_What the task requires_
Starting with the line that contains "Task: Click the LEADER" and going on through the line that contains "Expand the PDF转Office", set out those items as a JSON list of strings with one string per line, leaving out any blank lines.

--- Begin Records to process ---

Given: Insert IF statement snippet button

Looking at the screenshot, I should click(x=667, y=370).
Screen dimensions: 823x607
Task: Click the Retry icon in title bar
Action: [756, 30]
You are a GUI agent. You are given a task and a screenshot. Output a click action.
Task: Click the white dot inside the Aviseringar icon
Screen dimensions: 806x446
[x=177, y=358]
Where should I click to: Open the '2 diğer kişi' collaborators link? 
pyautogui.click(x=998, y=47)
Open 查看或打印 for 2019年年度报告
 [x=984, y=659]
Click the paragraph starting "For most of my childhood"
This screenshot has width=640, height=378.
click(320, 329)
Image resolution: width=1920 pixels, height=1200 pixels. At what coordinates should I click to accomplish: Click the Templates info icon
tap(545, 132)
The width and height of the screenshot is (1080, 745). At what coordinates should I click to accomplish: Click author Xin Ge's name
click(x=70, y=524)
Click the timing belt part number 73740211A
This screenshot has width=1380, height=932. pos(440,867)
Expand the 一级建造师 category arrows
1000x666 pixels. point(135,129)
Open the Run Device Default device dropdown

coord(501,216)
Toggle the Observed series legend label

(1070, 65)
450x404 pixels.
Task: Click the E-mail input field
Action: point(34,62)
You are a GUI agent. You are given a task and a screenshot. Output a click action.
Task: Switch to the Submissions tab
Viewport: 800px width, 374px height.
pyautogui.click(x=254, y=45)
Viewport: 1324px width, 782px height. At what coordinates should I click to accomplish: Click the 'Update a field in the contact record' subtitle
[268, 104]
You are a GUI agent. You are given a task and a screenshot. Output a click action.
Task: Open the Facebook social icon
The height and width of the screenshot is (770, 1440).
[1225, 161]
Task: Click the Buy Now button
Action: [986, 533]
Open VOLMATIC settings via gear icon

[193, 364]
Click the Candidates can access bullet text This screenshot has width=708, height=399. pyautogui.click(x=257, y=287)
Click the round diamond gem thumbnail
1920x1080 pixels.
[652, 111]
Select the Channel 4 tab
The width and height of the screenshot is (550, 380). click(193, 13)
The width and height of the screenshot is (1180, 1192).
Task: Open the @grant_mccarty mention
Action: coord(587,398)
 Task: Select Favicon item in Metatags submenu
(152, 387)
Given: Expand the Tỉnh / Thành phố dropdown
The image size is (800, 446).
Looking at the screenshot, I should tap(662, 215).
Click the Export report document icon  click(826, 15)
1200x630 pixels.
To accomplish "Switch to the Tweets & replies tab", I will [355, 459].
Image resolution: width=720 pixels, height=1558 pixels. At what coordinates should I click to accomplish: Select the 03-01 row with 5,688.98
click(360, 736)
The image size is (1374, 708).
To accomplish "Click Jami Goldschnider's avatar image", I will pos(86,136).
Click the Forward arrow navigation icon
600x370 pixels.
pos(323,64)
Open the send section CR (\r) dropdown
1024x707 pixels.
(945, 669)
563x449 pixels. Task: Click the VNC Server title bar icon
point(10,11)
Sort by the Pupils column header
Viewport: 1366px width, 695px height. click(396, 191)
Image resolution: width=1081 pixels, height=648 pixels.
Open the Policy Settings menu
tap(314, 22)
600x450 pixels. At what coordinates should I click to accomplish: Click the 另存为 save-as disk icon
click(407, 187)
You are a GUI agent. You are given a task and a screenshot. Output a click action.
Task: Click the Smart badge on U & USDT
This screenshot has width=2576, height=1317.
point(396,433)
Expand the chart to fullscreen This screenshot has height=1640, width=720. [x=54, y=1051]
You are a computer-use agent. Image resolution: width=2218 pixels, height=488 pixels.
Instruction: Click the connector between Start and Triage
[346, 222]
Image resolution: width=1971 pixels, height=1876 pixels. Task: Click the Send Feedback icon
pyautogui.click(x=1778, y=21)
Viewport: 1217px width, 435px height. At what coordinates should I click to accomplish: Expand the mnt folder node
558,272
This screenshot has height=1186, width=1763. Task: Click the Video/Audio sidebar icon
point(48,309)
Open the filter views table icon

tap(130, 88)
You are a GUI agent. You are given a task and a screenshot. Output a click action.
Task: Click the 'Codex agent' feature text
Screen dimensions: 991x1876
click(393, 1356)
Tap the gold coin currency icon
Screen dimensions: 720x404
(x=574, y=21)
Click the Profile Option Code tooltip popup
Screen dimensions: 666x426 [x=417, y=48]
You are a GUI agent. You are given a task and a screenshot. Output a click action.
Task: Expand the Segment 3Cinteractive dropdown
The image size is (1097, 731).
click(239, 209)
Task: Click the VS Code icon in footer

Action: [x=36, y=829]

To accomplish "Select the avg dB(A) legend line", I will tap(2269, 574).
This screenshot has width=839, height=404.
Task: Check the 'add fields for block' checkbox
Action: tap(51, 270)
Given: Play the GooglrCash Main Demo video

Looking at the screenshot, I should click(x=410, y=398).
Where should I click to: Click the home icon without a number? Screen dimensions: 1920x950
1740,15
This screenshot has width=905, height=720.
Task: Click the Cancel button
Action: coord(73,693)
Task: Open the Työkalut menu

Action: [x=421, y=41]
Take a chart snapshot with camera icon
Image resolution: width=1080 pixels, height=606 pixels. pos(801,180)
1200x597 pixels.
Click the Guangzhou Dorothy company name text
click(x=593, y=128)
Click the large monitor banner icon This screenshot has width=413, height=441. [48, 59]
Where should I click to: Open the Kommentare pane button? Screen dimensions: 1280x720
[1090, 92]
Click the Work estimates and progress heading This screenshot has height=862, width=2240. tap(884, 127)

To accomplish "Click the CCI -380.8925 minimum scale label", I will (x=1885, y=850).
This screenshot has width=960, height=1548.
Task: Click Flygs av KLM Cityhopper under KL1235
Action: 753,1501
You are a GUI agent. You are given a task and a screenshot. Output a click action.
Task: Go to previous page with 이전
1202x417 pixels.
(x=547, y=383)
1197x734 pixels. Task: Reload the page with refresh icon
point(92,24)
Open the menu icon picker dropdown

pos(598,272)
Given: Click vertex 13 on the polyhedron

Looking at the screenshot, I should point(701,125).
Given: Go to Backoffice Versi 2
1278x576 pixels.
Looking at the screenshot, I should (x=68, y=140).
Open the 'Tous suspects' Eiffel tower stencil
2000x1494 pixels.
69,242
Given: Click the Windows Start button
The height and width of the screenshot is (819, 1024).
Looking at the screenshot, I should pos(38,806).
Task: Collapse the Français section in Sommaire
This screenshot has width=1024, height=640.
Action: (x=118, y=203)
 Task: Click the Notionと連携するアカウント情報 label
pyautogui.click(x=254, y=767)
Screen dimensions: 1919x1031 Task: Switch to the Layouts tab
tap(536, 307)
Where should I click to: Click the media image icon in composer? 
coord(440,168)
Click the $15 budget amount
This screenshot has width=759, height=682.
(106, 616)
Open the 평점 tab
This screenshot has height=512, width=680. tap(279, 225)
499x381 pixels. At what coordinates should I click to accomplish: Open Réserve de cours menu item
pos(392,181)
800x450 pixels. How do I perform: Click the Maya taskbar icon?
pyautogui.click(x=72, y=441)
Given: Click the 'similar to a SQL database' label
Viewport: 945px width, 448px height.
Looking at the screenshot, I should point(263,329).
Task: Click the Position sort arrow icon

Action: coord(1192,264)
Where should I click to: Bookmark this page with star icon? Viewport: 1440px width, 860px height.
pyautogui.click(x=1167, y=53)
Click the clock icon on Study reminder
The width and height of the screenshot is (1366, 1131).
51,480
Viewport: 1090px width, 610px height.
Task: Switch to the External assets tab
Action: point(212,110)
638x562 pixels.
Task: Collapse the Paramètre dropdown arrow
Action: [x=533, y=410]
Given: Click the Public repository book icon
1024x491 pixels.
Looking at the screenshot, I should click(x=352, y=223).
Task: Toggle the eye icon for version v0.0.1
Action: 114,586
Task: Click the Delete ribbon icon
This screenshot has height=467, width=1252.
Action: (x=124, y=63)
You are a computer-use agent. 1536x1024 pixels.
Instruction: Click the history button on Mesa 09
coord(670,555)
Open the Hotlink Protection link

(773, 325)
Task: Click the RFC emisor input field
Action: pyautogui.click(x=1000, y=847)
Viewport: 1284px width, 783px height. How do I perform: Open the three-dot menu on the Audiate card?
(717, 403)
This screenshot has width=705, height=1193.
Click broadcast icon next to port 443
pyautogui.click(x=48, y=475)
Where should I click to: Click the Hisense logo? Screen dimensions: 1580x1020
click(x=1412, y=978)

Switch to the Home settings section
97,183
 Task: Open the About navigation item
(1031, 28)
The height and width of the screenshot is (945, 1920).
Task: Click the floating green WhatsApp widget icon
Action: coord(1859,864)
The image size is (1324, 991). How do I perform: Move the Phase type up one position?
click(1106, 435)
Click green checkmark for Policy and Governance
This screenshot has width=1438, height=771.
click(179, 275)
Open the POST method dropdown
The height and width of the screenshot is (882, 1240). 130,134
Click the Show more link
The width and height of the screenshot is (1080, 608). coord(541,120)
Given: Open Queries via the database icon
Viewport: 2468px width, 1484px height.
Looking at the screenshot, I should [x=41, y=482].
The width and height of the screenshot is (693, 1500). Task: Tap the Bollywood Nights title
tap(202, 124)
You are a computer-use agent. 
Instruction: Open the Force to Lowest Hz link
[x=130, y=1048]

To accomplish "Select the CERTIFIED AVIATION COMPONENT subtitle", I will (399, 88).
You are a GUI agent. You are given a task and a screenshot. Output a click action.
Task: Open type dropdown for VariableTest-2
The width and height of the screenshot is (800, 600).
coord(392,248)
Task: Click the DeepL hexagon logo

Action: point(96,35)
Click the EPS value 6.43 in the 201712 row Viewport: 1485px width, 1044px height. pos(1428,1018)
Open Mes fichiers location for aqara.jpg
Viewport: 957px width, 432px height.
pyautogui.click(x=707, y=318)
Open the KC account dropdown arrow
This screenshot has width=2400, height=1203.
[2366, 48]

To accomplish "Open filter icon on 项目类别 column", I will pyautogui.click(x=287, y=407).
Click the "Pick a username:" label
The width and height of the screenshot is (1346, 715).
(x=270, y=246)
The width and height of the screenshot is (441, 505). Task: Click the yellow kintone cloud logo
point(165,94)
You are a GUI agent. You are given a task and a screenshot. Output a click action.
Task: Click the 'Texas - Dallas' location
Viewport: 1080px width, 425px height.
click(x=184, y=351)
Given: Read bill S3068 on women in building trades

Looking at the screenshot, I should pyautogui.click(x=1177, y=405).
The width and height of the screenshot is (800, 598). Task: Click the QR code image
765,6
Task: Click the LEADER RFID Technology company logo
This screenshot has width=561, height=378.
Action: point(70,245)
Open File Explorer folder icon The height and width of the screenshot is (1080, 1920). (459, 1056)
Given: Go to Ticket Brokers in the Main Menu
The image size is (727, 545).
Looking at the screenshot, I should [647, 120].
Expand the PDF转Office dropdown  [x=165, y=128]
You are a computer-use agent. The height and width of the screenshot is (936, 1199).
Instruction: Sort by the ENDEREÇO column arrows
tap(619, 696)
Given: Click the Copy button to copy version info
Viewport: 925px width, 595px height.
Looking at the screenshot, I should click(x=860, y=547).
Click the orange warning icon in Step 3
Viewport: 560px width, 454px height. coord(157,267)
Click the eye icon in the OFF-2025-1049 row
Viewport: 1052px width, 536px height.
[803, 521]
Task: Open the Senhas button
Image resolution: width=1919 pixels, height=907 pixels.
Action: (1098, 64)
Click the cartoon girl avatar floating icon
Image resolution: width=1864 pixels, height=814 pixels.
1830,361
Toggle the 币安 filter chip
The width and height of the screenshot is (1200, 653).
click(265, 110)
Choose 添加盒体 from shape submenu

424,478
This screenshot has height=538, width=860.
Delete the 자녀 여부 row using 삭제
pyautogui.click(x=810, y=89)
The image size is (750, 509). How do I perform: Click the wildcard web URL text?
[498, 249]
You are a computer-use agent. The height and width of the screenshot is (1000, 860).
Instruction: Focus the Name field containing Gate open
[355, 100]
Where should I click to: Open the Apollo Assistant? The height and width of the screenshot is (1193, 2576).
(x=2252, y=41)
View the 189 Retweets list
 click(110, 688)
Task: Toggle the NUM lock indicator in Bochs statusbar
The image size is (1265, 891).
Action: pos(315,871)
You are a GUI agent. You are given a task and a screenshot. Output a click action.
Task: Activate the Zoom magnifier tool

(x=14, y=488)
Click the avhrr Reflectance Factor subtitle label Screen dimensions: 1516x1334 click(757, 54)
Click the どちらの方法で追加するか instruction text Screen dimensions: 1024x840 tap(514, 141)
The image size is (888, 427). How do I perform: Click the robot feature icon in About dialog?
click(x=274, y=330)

--- End Records to process ---

_Exercise result_
[
  "Task: Click the LEADER RFID Technology company logo",
  "This screenshot has width=561, height=378.",
  "Action: point(70,245)",
  "Open File Explorer folder icon The height and width of the screenshot is (1080, 1920). (459, 1056)",
  "Given: Go to Ticket Brokers in the Main Menu",
  "The image size is (727, 545).",
  "Looking at the screenshot, I should [647, 120].",
  "Expand the PDF转Office dropdown  [x=165, y=128]"
]